SQS’s ApproximateNumberOfMessages metric isn’t just a count; it’s a delay metric, showing messages that are waiting for a consumer to pick them up.
Let’s watch this in action. Imagine a simple SQS queue named my-processing-queue. We’ve got a producer sending messages, and a consumer that’s a bit slow.
# Producer sends a message
aws sqs send-message --queue-url https://sqs.us-east-1.amazonaws.com/123456789012/my-processing-queue --message-body "{\"data\": \"payload1\"}"
# Producer sends another message
aws sqs send-message --queue-url https://sqs.us-east-1.amazonaws.com/123456789012/my-processing-queue --message-body "{\"data\": \"payload2\"}"
# Consumer receives messages (but is slow to process)
aws sqs receive-message --queue-url https://sqs.us-east-1.amazonaws.com/123456789012/my-processing-queue --max-number-of-messages 10
If you check the ApproximateNumberOfMessages metric for my-processing-queue in CloudWatch right after sending those messages, you’ll see a value of 2. This means there are two messages in the queue that are available for retrieval.
Now, if your consumer is configured to process messages one by one and takes 10 seconds per message, the ApproximateNumberOfMessages metric will start to fluctuate. As messages are sent, the count goes up. As the consumer receives and processes them, the count goes down. If the producer is faster than the consumer, the count will steadily climb.
The core problem this metric helps solve is understanding queue backlog and potential processing bottlenecks. When ApproximateNumberOfMessages is high and consistently rising, it signals that your consumers aren’t keeping up with the rate of incoming messages. This can lead to increased message latency, potential timeouts, and ultimately, a degraded user experience if these messages are tied to user-facing actions. Conversely, a consistently low or zero count means your consumers are processing messages as fast as they arrive.
Internally, SQS maintains this count by incrementing it when a message is sent and decrementing it when a message is received by a consumer. It’s crucial to understand that the count only decreases upon receipt, not upon successful processing and deletion. This is why the metric is "approximate" – there’s a small window between a message being received by a consumer and that consumer explicitly deleting it. During this visibility timeout period, the message is still considered "in flight" and doesn’t contribute to ApproximateNumberOfMessages, but it’s also not available for other consumers to pick up.
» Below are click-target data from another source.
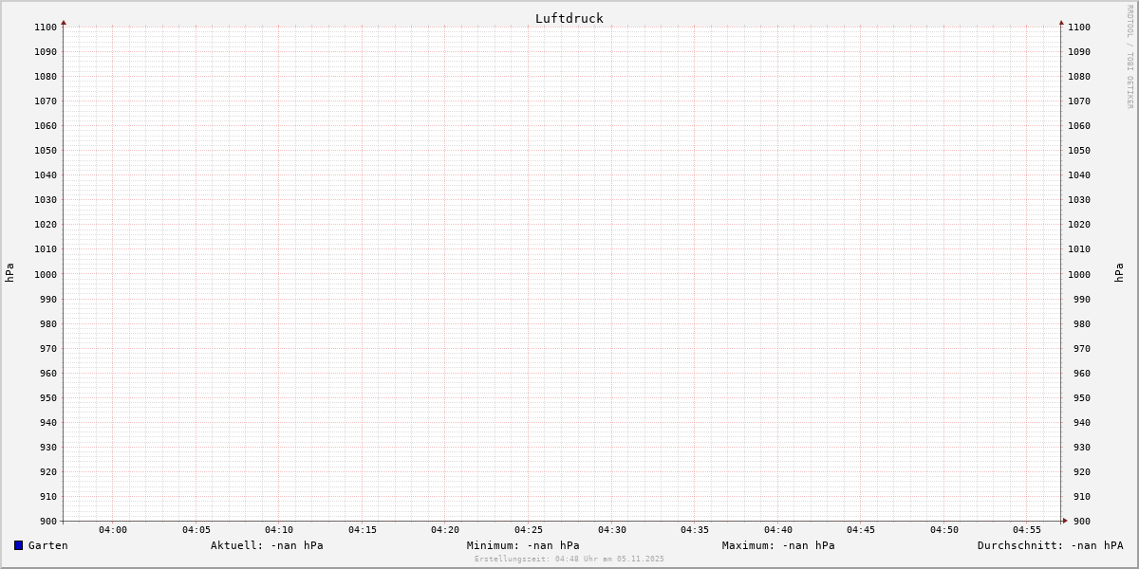The image size is (1139, 569).
Task: Select the Garten legend label
Action: pyautogui.click(x=47, y=545)
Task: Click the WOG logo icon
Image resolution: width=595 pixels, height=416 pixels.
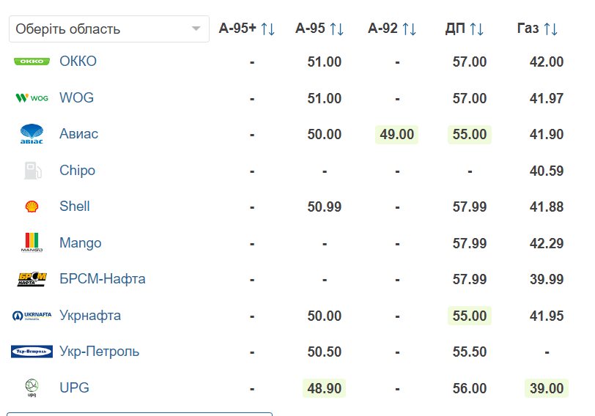Action: tap(32, 98)
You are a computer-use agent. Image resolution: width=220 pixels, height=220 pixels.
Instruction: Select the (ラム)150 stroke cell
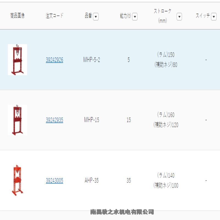(x=166, y=55)
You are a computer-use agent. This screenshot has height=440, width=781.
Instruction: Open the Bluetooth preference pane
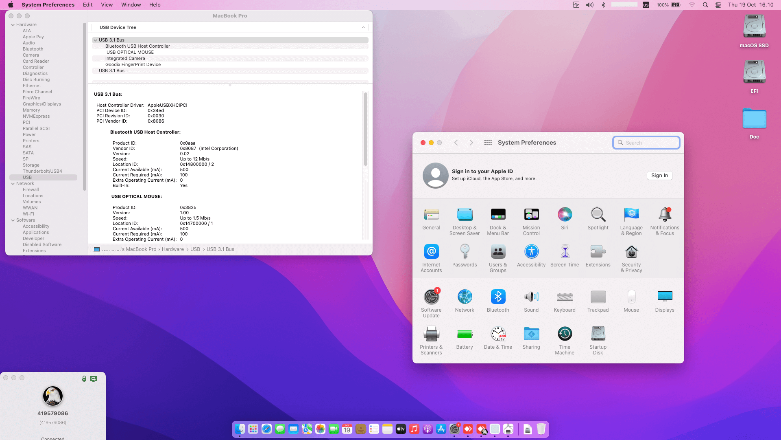click(x=498, y=297)
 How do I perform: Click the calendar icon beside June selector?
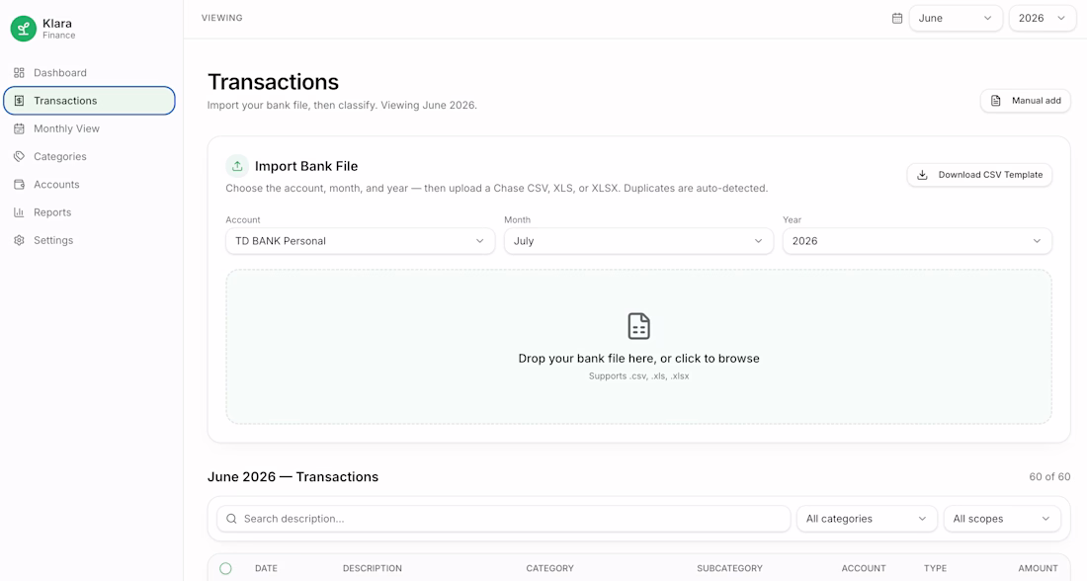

The key levers you control are the rate of message production and the capacity/speed of your consumers. You can scale up consumers (e.g., by adding more instances or increasing their processing throughput) to reduce the ApproximateNumberOfMessages if it’s consistently high. You can also implement strategies like batching messages for processing or adjusting the VisibilityTimeout of the queue. A longer VisibilityTimeout gives consumers more time to process a message before it becomes visible again, but it also means messages stay out of circulation for longer if a consumer crashes.
Here’s the part that trips people up: ApproximateNumberOfMessagesVisible is the metric that most directly reflects messages ready for processing. ApproximateNumberOfMessages is often used interchangeably, but it’s technically the sum of ApproximateNumberOfMessagesVisible and ApproximateNumberOfMessagesNotVisible (messages that are currently being processed by a consumer and are within their visibility timeout). So, if you see ApproximateNumberOfMessages climbing but ApproximateNumberOfMessagesVisible isn’t, it means your consumers have picked up messages but haven’t finished processing and deleting them yet.
The next thing you’ll likely want to monitor is ApproximateAgeOfOldestMessage to understand how long messages are waiting in the queue.